→ **Request**
Copy every line of the listing below word for word, keeping its spacing and punctuation unchanged.

[Stored entries]
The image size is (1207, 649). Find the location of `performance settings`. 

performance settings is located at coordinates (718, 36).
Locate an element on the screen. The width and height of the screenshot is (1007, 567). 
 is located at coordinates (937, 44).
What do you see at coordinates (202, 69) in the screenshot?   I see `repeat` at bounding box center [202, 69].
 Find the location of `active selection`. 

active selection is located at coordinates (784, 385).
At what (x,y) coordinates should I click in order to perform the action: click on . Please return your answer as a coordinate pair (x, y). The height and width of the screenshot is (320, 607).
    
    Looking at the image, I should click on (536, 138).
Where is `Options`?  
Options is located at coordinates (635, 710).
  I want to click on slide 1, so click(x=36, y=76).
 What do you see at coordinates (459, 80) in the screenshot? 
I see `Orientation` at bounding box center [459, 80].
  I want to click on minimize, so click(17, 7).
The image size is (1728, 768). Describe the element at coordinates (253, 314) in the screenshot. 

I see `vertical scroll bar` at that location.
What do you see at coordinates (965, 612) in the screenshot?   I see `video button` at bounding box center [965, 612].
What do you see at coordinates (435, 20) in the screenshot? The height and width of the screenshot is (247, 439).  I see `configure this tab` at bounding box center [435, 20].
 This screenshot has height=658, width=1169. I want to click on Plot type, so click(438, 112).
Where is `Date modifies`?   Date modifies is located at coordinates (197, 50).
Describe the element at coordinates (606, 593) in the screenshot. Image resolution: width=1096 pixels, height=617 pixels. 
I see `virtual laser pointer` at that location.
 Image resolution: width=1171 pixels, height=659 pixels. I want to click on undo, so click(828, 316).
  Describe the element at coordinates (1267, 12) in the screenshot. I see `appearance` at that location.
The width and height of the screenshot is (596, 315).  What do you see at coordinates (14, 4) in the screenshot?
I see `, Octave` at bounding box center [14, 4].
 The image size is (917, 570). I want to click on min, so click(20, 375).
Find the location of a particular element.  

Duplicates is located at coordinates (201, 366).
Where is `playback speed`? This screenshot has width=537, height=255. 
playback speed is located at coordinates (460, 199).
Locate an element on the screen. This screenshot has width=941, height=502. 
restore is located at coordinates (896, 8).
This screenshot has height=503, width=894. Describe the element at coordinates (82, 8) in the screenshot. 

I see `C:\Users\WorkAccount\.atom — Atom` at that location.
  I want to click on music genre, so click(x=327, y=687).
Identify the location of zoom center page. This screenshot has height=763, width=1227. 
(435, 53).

→ **Output for this task**
The image size is (1207, 649). Find the location of `performance settings`. 

performance settings is located at coordinates (718, 36).
Locate an element on the screen. The width and height of the screenshot is (1007, 567). 
 is located at coordinates (937, 44).
What do you see at coordinates (202, 69) in the screenshot?   I see `repeat` at bounding box center [202, 69].
 Find the location of `active selection`. 

active selection is located at coordinates (784, 385).
At what (x,y) coordinates should I click in order to perform the action: click on . Please return your answer as a coordinate pair (x, y). The height and width of the screenshot is (320, 607).
    
    Looking at the image, I should click on (536, 138).
Where is `Options`?  
Options is located at coordinates (635, 710).
  I want to click on slide 1, so click(x=36, y=76).
 What do you see at coordinates (459, 80) in the screenshot? 
I see `Orientation` at bounding box center [459, 80].
  I want to click on minimize, so click(17, 7).
The image size is (1728, 768). Describe the element at coordinates (253, 314) in the screenshot. 

I see `vertical scroll bar` at that location.
What do you see at coordinates (965, 612) in the screenshot?   I see `video button` at bounding box center [965, 612].
What do you see at coordinates (435, 20) in the screenshot? The height and width of the screenshot is (247, 439).  I see `configure this tab` at bounding box center [435, 20].
 This screenshot has height=658, width=1169. I want to click on Plot type, so click(438, 112).
Where is `Date modifies`?   Date modifies is located at coordinates (197, 50).
Describe the element at coordinates (606, 593) in the screenshot. Image resolution: width=1096 pixels, height=617 pixels. 
I see `virtual laser pointer` at that location.
 Image resolution: width=1171 pixels, height=659 pixels. I want to click on undo, so click(828, 316).
  Describe the element at coordinates (1267, 12) in the screenshot. I see `appearance` at that location.
The width and height of the screenshot is (596, 315).  What do you see at coordinates (14, 4) in the screenshot?
I see `, Octave` at bounding box center [14, 4].
 The image size is (917, 570). I want to click on min, so click(20, 375).
Find the location of a particular element.  

Duplicates is located at coordinates (201, 366).
Where is `playback speed`? This screenshot has width=537, height=255. 
playback speed is located at coordinates (460, 199).
Locate an element on the screen. This screenshot has width=941, height=502. 
restore is located at coordinates (896, 8).
This screenshot has height=503, width=894. Describe the element at coordinates (82, 8) in the screenshot. 

I see `C:\Users\WorkAccount\.atom — Atom` at that location.
  I want to click on music genre, so click(x=327, y=687).
Identify the location of zoom center page. This screenshot has height=763, width=1227. 
(435, 53).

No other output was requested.